Start of DATASET ENTRIES
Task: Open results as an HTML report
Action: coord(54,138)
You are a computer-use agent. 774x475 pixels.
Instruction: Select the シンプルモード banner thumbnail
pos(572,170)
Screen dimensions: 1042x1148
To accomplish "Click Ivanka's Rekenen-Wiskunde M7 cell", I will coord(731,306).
End of DATASET ENTRIES
Start of DATASET ENTRIES
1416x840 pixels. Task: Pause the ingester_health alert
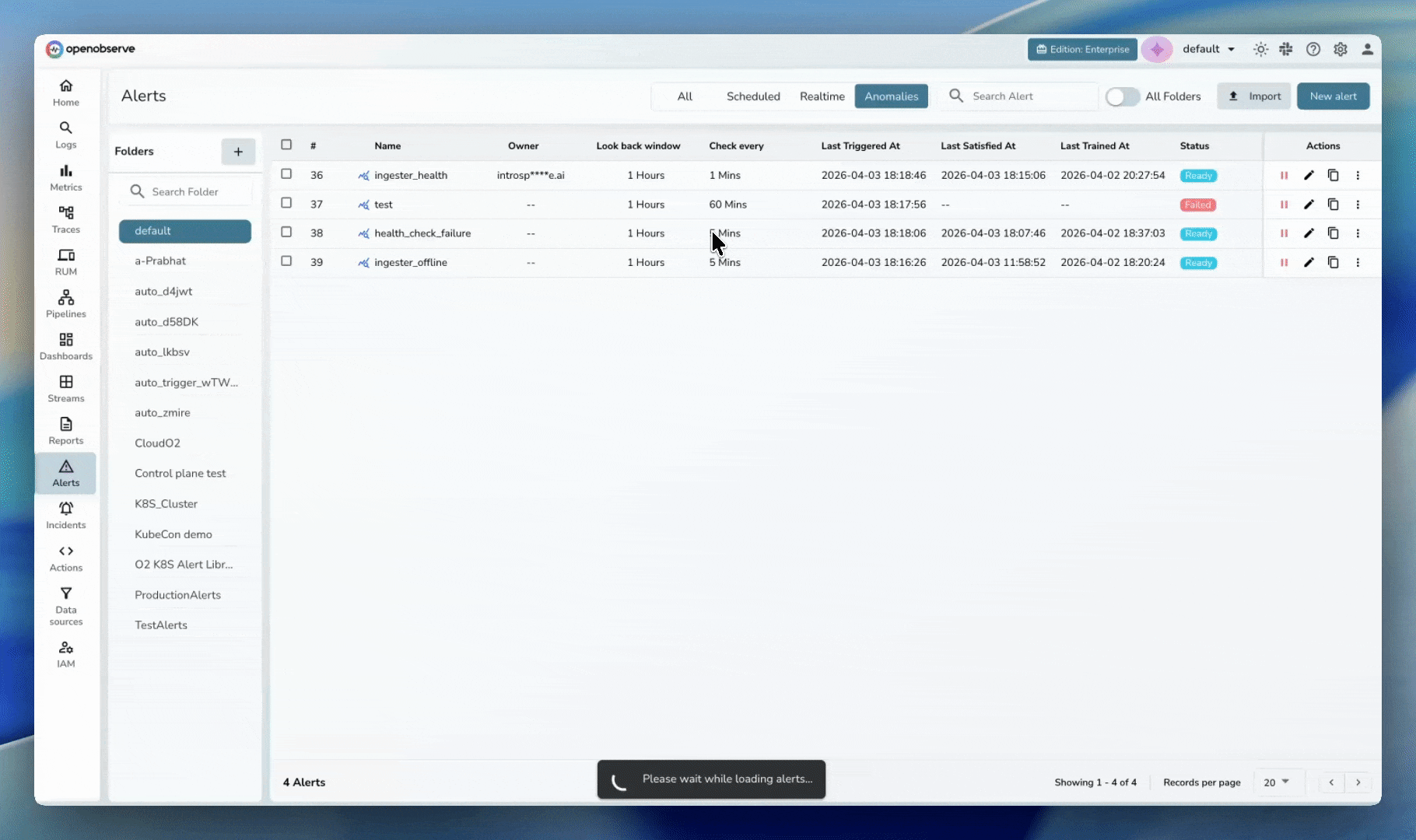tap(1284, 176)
End of DATASET ENTRIES
Start of DATASET ENTRIES
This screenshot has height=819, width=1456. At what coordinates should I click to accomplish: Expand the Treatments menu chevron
End of DATASET ENTRIES
How many lines in the records above contain the word "accomplish"? Reply with the number and nothing more.

2